Turn everything from the start of the entries down to the line containing "CDI (122, 944)" into a JSON list of strings, one string per line, with blank lines left out.

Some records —
==*==

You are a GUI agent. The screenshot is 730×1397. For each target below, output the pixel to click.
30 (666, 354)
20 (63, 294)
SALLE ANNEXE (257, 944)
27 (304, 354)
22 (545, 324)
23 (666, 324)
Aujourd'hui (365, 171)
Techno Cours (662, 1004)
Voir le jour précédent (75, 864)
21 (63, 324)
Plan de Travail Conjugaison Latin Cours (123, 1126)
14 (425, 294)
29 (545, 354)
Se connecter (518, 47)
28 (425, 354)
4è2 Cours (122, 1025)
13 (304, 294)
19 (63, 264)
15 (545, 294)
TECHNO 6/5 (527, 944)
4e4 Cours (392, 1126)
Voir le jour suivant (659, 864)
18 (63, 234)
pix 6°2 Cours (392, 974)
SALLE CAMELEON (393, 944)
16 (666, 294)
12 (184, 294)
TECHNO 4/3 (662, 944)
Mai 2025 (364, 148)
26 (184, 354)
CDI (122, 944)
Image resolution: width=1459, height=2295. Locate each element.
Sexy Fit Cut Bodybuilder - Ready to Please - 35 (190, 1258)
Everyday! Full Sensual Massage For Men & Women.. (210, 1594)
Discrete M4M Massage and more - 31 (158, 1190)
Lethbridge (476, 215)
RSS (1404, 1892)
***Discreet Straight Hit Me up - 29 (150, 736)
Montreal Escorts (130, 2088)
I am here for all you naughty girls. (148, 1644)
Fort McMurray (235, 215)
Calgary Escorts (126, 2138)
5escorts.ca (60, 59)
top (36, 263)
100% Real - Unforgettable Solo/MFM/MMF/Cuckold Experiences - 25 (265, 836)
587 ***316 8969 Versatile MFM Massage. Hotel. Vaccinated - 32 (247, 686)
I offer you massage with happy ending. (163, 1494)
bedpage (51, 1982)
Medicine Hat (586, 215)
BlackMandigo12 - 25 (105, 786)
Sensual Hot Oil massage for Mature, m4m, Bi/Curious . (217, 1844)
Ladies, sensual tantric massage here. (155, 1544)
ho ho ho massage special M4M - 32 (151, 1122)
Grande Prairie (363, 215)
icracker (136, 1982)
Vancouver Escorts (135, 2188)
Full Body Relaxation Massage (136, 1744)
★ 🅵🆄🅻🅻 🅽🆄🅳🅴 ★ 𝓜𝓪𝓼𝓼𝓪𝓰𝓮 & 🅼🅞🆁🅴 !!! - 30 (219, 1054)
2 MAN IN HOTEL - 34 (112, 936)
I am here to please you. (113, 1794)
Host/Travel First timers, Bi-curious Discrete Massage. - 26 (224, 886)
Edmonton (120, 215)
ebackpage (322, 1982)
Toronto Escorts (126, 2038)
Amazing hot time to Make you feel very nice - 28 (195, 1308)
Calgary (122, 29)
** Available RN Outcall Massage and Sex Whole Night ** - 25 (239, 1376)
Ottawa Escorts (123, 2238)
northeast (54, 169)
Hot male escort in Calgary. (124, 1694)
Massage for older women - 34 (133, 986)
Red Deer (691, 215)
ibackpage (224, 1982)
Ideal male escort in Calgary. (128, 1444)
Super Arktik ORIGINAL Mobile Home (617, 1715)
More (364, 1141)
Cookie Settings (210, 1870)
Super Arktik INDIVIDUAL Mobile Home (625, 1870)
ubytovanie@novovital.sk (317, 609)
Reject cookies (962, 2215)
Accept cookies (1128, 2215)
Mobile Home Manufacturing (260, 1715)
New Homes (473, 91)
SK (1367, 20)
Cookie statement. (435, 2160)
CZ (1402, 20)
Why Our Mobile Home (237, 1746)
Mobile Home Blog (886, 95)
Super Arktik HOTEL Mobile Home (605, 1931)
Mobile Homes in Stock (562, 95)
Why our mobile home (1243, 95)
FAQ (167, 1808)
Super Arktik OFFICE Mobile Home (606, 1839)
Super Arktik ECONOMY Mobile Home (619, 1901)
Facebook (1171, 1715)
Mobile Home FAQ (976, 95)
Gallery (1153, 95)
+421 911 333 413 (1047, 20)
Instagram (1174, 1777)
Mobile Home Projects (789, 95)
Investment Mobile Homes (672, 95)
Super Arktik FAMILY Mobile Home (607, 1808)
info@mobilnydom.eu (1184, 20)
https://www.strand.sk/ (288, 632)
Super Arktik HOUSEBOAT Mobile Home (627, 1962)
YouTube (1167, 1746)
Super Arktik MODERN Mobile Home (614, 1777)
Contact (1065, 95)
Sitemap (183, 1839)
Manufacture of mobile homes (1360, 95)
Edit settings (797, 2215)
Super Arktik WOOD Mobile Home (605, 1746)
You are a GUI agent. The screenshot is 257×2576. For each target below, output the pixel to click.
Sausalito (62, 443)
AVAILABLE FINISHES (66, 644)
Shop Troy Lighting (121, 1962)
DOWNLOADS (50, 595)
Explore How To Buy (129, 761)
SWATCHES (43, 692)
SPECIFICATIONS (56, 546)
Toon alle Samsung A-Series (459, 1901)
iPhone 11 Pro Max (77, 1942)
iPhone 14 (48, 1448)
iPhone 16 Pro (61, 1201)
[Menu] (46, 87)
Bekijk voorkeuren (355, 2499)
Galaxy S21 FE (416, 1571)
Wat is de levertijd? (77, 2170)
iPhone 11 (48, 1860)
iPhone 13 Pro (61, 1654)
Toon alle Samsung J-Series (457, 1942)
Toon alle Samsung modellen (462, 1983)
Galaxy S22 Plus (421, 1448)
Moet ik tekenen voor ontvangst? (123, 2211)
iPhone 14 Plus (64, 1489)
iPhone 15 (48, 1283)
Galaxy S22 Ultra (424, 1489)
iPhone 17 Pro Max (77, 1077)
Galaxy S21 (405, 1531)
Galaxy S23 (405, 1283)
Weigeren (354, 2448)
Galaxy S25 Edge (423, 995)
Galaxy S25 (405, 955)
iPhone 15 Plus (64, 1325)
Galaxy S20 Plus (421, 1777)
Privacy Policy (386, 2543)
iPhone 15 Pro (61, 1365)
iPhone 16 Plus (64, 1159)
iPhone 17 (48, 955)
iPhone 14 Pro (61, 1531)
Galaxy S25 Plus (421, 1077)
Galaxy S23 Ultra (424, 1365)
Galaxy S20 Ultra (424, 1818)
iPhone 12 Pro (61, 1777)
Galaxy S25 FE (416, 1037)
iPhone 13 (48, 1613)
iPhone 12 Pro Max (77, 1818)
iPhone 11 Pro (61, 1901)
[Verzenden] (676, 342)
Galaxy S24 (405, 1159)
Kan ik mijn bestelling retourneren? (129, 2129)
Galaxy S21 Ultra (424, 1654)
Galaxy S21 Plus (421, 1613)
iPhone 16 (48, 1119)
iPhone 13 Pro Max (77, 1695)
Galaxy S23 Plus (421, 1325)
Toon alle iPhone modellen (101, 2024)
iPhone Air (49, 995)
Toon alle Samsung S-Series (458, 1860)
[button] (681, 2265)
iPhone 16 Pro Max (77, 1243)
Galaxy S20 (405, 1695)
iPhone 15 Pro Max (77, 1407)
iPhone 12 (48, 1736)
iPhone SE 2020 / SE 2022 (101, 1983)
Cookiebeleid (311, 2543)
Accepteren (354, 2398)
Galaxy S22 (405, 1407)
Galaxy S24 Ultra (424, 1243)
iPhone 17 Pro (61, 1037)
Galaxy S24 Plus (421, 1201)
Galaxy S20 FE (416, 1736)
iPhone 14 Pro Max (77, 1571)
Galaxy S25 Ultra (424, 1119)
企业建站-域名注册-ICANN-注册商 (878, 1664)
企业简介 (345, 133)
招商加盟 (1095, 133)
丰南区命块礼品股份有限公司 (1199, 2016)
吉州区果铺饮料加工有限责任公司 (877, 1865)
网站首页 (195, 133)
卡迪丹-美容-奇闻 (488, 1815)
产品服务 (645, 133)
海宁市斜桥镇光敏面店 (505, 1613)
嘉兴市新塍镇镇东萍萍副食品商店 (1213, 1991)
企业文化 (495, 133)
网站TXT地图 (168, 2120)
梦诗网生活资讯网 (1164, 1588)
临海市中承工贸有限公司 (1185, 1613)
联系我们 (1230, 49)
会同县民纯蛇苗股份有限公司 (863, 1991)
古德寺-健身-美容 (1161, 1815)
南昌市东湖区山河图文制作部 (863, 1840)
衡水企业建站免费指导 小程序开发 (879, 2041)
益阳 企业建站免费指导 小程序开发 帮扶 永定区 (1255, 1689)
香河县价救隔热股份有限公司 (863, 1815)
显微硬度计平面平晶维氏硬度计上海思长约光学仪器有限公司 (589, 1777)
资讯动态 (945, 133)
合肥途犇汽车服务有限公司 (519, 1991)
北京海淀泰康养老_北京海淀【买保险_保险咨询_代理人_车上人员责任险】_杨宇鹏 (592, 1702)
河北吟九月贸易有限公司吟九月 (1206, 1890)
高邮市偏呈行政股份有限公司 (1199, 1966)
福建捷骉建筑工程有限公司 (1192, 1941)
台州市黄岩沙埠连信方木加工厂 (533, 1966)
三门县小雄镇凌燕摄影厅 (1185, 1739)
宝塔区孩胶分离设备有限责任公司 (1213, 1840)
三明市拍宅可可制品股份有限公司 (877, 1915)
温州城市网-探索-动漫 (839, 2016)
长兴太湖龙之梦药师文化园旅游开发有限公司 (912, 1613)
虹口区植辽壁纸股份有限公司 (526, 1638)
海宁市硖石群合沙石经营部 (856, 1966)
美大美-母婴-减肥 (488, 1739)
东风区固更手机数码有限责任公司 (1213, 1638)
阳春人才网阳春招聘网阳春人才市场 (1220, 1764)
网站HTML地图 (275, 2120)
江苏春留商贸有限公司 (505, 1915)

==*==

EXERCISE SOLUTION —
[
  "You are a GUI agent. The screenshot is 730×1397. For each target below, output the pixel to click.",
  "30 (666, 354)",
  "20 (63, 294)",
  "SALLE ANNEXE (257, 944)",
  "27 (304, 354)",
  "22 (545, 324)",
  "23 (666, 324)",
  "Aujourd'hui (365, 171)",
  "Techno Cours (662, 1004)",
  "Voir le jour précédent (75, 864)",
  "21 (63, 324)",
  "Plan de Travail Conjugaison Latin Cours (123, 1126)",
  "14 (425, 294)",
  "29 (545, 354)",
  "Se connecter (518, 47)",
  "28 (425, 354)",
  "4è2 Cours (122, 1025)",
  "13 (304, 294)",
  "19 (63, 264)",
  "15 (545, 294)",
  "TECHNO 6/5 (527, 944)",
  "4e4 Cours (392, 1126)",
  "Voir le jour suivant (659, 864)",
  "18 (63, 234)",
  "pix 6°2 Cours (392, 974)",
  "SALLE CAMELEON (393, 944)",
  "16 (666, 294)",
  "12 (184, 294)",
  "TECHNO 4/3 (662, 944)",
  "Mai 2025 (364, 148)",
  "26 (184, 354)",
  "CDI (122, 944)"
]